> **TASK**
Copy out the listing again, from the line containing "Select the Não sabe label" through the end of the listing, without the pictures.

> **MATERIAL FOR THE TASK**
........

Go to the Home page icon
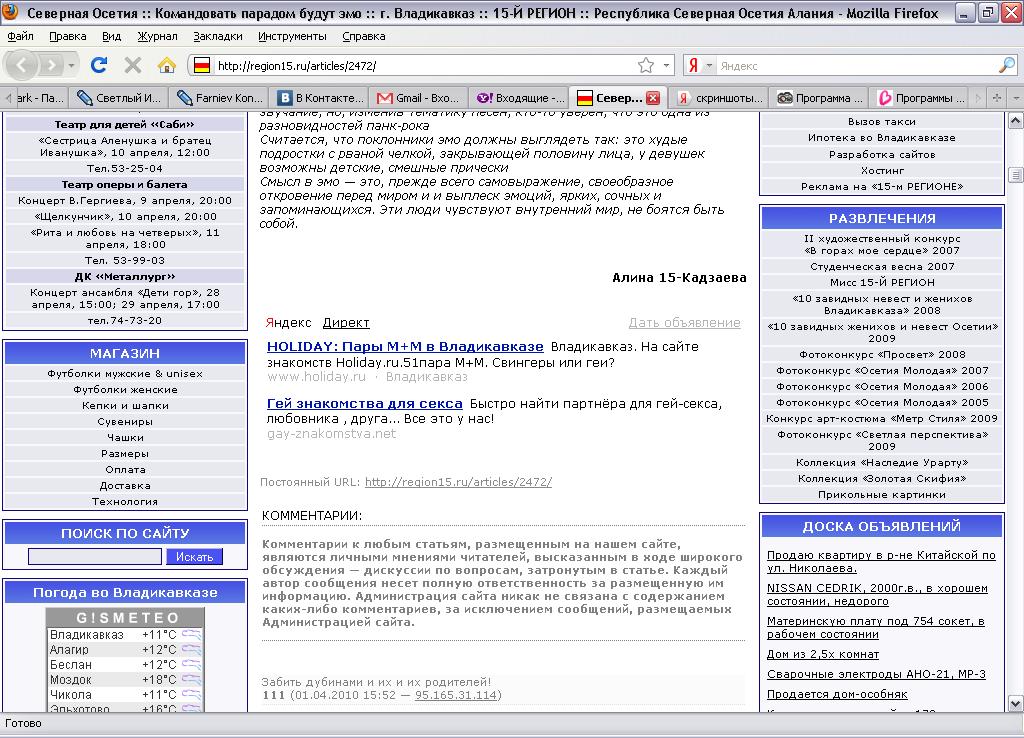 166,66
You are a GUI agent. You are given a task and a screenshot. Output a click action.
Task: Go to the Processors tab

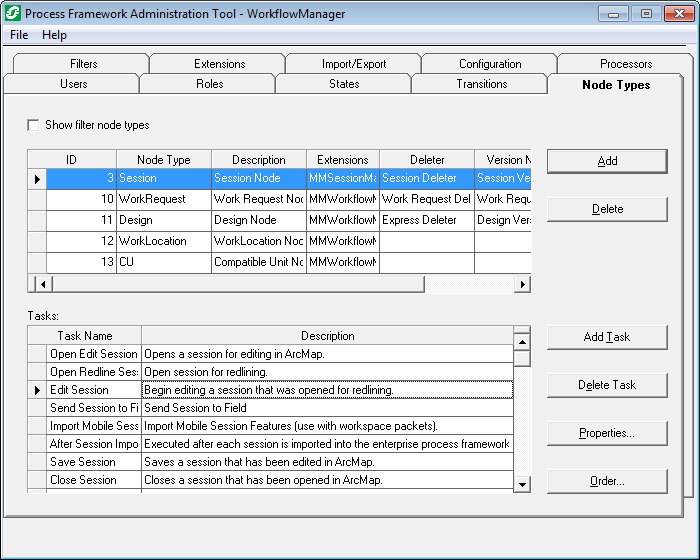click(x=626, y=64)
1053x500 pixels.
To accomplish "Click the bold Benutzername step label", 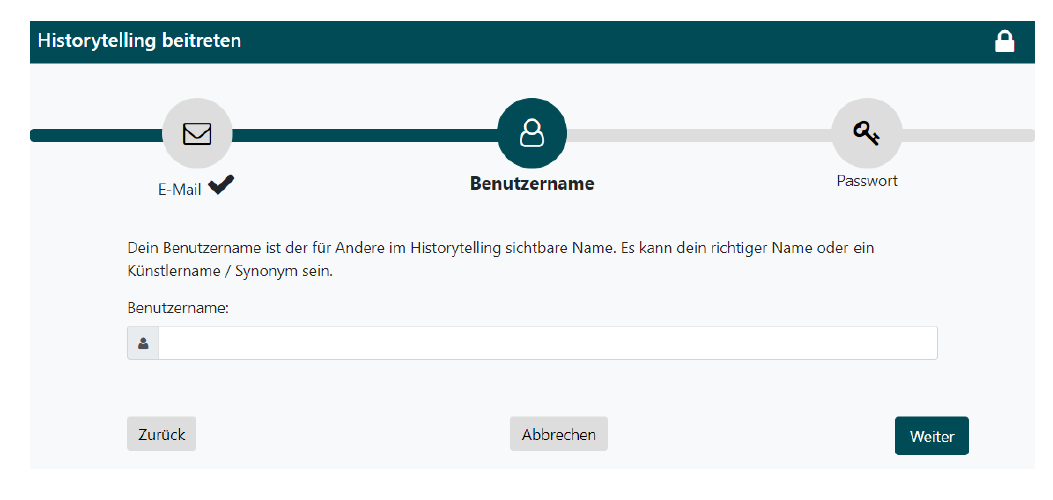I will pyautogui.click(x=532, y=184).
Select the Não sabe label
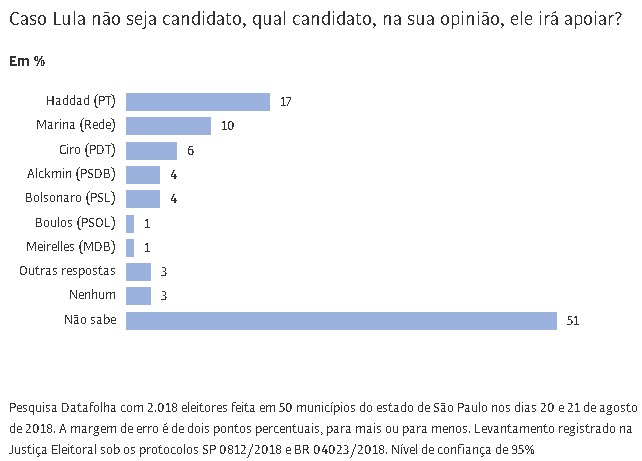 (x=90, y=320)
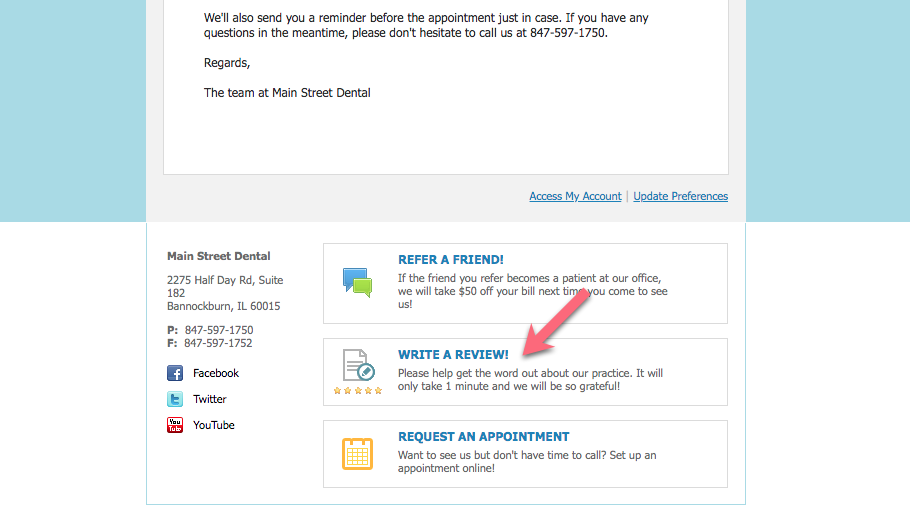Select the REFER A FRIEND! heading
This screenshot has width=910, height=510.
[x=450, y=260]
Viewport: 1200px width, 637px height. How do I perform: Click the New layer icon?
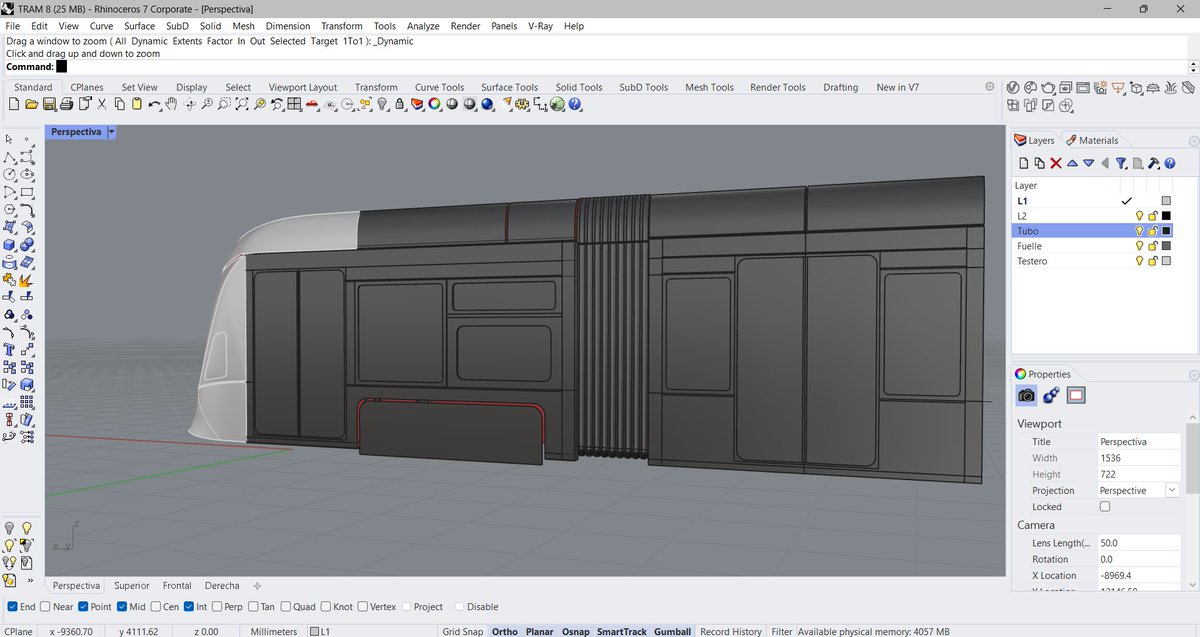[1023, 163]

........

> **TASK RESULT**
Select the Não sabe label
 (x=90, y=320)
Select the REFER A FRIEND! heading
This screenshot has width=910, height=510.
[x=450, y=260]
Viewport: 1200px width, 637px height. How do I perform: Click the New layer icon?
[1023, 163]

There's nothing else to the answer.